[代码解读]基于多代理RL的车联网频谱分享_Python实现

最新推荐文章于 2023-06-10 22:51:23 发布

置顶

Love_marginal

最新推荐文章于 2023-06-10 22:51:23 发布

阅读量1.2w

点赞数 32

分类专栏：强化学习 V2X 自动驾驶文章标签：强化学习 V2X 频谱资源分配

本文链接：https://blog.csdn.net/m0_37495408/article/details/105587470

版权

论文原文：Spectrum Sharing in Vehicular Networks Based on Multi-Agent Reinforcement Learning

论文翻译 & 解读：[论文笔记]Spectrum Sharing in Vehicular Networks Based on Multi-Agent Reinforcement Learning

代码地址：https://github.com/le-liang/MARLspectrumSharingV2X

博客中用到的VISIO流程图（由博主个人绘制，有错误欢迎交流指教）：https://download.csdn.net/download/m0_37495408/12353933

使用方法：

（来自原作者github的readme）

要训练多主体RL模型：main_marl_train.py + Environment_marl.py + replay_memory.py
要训练基准单一代理RL模型：main_sarl_train.py + Environment_marl.py + replay_memory.py
要在同一环境中测试所有模型：main_test.py + Environment_marl_test.py + replay_memory.py +'/ model'。
- 可以从运行“ main_test.py”直接复制本文中的图3和图4。通过“ Environment_marl_test.py”中的“ self.demand_size”更改V2V有效负载大小。
- 图5只能从培训期间的记录回报中获得。
- 图6-7显示了任意情节的表现（但随机基线失败且MARL传输成功）。实际上，大多数此类情节都表现出一些有趣的现象，表明了多主体合作。解释取决于读者。
- 不建议在“ main_marl_train.py”中使用“测试”模式。

基本类定义

在Environment_marl.py文件中，定义了架构的四个基本CLASS，分别是：V2Vchannels，V2Ichannels，Vehicle，Environ。其中Environ的方法（即函数）最多，Vehicle没有函数只有几个属性，其余两者各有两个方法（分别是计算路损和阴影衰落）。

Vehicle

初始化时需要传入三个参数：起始位置、起始方向、速度。函数内部将自己定义两个list：neighbors、destinations，分别存放邻居和V2V的通信端（这里两者在数值上相同，因为设定V2V的对象即为邻居）

class Vehicle:
    # Vehicle simulator: include all the information for a vehicle

    def __init__(self, start_position, start_direction, velocity):
        self.position = start_position
        self.direction = start_direction
        self.velocity = velocity
        self.neighbors = []
        self.destinations = []

从下方的代码可见destionations的含义

    def renew_neighbor(self):  # 这个来自CLASS Env
        """ Determine the neighbors of each vehicles """

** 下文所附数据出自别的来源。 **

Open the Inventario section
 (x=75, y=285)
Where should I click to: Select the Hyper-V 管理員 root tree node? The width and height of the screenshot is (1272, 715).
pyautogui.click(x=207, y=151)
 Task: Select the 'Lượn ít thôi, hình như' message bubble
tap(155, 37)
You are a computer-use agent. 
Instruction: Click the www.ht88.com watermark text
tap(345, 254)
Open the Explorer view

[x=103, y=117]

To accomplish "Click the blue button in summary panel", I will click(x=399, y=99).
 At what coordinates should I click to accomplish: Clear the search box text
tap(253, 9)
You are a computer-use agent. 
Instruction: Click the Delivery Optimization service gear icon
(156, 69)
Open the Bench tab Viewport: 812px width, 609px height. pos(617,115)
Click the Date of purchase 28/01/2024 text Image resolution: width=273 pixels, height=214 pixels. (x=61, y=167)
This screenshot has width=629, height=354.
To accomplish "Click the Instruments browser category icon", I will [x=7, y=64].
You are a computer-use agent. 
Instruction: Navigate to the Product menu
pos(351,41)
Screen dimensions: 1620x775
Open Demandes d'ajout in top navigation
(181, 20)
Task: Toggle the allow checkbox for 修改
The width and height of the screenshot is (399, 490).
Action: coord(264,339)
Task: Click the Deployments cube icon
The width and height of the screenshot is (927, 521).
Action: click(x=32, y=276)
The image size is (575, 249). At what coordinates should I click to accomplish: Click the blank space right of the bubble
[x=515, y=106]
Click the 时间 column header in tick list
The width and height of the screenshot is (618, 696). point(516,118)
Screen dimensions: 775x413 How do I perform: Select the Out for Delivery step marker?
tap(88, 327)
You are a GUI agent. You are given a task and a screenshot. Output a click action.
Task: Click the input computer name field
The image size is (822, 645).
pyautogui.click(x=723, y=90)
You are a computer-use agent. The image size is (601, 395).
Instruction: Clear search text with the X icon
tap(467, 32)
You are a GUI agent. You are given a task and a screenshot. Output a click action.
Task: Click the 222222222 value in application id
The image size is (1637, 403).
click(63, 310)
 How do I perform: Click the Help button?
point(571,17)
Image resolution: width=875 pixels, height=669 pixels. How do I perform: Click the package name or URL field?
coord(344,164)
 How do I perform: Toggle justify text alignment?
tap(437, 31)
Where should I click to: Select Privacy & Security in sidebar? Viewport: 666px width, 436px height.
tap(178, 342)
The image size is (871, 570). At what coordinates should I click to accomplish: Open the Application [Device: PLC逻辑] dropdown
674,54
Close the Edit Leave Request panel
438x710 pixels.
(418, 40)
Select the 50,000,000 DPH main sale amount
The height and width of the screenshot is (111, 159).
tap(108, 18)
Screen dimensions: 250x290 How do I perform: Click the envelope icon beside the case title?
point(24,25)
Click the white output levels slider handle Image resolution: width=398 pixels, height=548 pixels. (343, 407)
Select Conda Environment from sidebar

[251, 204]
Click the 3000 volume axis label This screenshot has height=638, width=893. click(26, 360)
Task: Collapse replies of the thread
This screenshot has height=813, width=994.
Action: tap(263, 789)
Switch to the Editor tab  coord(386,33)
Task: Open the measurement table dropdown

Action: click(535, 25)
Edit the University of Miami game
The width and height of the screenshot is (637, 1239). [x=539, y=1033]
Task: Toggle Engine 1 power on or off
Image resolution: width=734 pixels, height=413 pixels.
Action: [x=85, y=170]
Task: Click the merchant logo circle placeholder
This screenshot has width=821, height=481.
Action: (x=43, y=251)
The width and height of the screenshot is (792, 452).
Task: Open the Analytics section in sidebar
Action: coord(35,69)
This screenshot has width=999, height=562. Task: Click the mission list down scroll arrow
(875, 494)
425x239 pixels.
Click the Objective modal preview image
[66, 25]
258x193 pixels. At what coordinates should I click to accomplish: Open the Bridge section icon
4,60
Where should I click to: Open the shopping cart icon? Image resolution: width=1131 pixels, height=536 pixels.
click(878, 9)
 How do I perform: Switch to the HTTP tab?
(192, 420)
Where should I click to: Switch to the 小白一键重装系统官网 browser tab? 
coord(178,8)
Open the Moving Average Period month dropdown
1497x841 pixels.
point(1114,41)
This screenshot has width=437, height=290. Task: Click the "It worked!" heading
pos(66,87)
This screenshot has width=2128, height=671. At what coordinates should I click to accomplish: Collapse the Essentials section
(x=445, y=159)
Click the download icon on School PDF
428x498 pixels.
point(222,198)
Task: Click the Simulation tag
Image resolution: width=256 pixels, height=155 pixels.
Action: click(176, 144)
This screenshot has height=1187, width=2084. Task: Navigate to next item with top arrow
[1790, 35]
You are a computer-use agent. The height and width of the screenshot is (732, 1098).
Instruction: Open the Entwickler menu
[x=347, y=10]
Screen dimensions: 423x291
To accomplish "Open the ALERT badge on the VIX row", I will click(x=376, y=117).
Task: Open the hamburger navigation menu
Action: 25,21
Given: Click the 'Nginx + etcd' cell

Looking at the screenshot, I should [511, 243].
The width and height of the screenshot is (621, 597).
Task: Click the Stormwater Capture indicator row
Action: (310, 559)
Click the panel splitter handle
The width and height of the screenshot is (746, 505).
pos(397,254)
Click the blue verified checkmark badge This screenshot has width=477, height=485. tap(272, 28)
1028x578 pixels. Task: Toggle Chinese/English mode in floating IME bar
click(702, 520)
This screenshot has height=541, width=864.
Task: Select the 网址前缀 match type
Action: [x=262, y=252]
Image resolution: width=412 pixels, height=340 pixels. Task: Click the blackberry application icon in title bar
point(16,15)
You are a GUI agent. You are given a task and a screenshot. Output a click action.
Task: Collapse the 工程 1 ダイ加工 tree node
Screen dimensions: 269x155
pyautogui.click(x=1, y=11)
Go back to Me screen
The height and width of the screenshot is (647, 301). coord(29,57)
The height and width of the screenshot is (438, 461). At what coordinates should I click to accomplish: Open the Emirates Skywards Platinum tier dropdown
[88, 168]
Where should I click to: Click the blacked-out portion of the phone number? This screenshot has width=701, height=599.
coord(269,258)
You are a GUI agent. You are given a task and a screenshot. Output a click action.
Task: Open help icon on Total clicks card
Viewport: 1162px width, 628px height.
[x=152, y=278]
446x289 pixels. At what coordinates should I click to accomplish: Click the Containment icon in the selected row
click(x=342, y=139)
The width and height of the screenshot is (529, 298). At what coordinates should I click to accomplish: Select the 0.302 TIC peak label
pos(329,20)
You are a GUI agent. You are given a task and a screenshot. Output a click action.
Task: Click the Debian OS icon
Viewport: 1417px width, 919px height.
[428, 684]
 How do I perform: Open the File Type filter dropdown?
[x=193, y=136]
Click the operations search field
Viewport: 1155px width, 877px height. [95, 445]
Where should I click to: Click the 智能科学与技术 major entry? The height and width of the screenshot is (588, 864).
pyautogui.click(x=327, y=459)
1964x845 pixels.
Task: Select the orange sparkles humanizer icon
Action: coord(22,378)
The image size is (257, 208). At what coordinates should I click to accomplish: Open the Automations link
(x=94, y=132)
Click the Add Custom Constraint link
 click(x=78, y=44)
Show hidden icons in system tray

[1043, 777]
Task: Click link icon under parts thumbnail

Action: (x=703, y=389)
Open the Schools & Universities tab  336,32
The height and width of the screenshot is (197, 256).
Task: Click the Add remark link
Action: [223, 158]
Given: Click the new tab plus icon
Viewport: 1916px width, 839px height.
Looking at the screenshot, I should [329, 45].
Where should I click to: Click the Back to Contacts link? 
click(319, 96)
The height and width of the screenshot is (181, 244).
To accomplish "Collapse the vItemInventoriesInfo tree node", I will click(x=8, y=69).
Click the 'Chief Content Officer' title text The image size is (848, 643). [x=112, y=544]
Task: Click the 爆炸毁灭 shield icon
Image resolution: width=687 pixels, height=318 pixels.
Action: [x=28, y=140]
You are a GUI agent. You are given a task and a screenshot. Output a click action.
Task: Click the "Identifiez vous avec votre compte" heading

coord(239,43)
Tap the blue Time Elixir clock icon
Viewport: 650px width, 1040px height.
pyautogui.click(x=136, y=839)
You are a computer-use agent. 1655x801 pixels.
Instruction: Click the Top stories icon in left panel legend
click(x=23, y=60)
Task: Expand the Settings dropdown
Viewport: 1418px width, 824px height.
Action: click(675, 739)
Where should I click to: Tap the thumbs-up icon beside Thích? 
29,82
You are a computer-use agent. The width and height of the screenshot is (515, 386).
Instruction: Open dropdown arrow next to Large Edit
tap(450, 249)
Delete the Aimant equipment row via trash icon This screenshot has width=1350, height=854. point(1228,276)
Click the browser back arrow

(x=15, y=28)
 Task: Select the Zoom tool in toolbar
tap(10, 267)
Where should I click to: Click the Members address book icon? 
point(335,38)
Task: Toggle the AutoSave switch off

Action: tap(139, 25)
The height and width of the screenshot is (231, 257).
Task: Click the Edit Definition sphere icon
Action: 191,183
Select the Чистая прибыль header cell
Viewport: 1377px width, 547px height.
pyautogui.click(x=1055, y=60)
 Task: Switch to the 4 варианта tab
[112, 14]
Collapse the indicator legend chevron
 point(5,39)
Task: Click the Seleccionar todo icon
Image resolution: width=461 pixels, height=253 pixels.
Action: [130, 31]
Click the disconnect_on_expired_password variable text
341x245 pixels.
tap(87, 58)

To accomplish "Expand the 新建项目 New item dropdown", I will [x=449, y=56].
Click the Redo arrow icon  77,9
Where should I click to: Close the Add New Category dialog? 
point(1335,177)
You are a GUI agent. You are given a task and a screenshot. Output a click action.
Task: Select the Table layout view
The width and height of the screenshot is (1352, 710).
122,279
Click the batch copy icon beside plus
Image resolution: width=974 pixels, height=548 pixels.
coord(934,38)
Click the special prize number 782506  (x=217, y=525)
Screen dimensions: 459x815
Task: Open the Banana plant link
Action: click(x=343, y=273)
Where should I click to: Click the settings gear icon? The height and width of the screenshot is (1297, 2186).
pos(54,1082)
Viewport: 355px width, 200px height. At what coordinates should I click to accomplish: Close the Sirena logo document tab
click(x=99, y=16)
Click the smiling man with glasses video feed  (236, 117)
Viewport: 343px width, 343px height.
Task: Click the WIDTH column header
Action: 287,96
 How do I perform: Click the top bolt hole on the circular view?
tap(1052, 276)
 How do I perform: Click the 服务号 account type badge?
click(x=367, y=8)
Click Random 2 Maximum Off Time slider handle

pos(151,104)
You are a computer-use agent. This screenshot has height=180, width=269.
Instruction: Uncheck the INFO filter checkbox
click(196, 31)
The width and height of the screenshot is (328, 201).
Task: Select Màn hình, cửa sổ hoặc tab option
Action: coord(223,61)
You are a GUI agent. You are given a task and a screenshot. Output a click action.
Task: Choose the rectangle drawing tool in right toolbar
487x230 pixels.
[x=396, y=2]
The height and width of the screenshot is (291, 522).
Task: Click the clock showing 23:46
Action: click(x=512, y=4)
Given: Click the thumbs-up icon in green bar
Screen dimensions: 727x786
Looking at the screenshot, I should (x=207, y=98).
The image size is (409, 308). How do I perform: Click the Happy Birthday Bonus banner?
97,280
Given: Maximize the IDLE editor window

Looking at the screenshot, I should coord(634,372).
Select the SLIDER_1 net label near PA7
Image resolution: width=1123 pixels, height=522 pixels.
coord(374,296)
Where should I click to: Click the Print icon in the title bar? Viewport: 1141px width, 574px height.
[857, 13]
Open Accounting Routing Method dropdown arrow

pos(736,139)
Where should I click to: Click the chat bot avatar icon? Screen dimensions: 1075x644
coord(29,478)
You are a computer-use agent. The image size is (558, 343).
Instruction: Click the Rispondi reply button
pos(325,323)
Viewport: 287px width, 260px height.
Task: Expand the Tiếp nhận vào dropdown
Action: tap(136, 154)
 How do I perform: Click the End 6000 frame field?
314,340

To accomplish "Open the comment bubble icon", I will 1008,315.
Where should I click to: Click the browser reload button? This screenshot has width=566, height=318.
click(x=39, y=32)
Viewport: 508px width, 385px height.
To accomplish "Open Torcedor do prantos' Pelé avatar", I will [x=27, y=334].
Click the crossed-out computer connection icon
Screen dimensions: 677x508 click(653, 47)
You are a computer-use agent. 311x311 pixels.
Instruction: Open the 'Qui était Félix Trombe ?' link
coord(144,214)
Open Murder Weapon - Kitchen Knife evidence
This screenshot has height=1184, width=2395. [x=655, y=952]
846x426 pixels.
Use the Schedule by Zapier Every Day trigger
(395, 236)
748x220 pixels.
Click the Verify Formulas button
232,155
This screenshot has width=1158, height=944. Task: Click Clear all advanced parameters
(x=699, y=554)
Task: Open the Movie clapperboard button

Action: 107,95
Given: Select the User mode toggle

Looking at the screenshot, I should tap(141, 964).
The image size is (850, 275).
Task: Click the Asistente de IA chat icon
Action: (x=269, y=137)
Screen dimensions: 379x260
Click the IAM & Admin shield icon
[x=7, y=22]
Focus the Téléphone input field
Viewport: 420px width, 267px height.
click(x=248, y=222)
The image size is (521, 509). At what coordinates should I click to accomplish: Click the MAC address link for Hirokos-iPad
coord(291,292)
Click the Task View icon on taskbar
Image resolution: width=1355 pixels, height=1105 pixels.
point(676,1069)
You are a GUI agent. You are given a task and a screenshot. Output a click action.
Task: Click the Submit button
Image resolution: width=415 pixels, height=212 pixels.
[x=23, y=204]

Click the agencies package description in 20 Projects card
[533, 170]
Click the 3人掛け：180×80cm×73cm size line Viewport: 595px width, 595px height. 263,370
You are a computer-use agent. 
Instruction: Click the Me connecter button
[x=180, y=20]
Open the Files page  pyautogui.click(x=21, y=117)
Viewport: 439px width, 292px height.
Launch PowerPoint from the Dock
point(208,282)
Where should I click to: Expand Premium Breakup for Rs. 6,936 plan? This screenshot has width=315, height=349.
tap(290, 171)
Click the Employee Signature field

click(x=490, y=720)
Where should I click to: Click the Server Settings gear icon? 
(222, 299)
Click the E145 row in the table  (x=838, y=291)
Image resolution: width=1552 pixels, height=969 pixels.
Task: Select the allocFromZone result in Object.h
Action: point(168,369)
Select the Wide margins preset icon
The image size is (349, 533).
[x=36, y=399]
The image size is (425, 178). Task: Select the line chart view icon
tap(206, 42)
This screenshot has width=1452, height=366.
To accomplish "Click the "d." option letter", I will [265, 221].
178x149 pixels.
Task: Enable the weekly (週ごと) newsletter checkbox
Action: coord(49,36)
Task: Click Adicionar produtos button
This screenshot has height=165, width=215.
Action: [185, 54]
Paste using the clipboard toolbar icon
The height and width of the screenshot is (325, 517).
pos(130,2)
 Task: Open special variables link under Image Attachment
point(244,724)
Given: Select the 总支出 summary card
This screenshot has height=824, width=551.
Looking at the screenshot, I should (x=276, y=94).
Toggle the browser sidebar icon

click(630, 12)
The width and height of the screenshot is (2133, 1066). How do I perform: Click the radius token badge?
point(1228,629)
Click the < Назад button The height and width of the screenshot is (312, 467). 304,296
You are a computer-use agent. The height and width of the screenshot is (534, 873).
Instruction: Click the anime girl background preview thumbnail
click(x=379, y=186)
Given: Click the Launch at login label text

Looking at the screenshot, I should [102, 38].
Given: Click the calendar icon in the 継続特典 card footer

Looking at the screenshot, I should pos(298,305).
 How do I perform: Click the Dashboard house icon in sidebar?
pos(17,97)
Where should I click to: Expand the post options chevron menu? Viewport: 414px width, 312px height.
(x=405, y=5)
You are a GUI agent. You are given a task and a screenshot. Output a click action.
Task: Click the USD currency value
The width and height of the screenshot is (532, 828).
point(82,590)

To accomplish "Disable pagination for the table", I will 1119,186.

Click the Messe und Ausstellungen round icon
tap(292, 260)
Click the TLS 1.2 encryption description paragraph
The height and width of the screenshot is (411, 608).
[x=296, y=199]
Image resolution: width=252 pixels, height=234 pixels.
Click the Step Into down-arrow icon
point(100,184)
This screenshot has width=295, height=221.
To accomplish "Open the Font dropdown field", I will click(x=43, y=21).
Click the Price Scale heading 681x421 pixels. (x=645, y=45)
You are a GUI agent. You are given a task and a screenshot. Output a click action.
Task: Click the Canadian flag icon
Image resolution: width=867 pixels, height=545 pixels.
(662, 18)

        for i in range(len(self.vehicles)):
            self.vehicles[i].neighbors = []
            self.vehicles[i].actions = []
        z = np.array([[complex(c.position[0], c.position[1]) for c in self.vehicles]])
        Distance = abs(z.T - z)

        for i in range(len(self.vehicles)):
            sort_idx = np.argsort(Distance[:, i])
            for j in range(self.n_neighbor):
                self.vehicles[i].neighbors.append(sort_idx[j + 1])
            destination = self.vehicles[i].neighbors

            self.vehicles[i].destinations = destination

V2Vchannels

内部参数z：这里将bs和ms的高度设置为1.5m，阴影的std为3，都是来自TR36 885-A.1.4-1；载波频率为2，单位为GHz；

class V2Vchannels:
    # Simulator of the V2V Channels

    def __init__(self):
        self.t = 0
        self.h_bs = 1.5
        self.h_ms = 1.5
        self.fc = 2
        self.decorrelation_distance = 10
        self.shadow_std = 3

包含两个方法：

计算路损

    def get_path_loss(self, position_A, position_B):
        d1 = abs(position_A[0] - position_B[0])
        d2 = abs(position_A[1] - position_B[1])
        d = math.hypot(d1, d2) + 0.001  # sqrt(x*x + y*y)
        # 下一行定义有效BP距离
        d_bp = 4 * (self.h_bs - 1) * (self.h_ms - 1) * self.fc * (10 ** 9) / (3 * 10 ** 8)

        def PL_Los(d):
            if d <= 3:
                return 22.7 * np.log10(3) + 41 + 20 * np.log10(self.fc / 5)
            else:
                if d < d_bp:
                    return 22.7 * np.log10(d) + 41 + 20 * np.log10(self.fc / 5)
                else:
                    return 40.0 * np.log10(d) + 9.45 - 17.3 * np.log10(self.h_bs) - 17.3 * np.log10(self.h_ms) + 2.7 * np.log10(self.fc / 5)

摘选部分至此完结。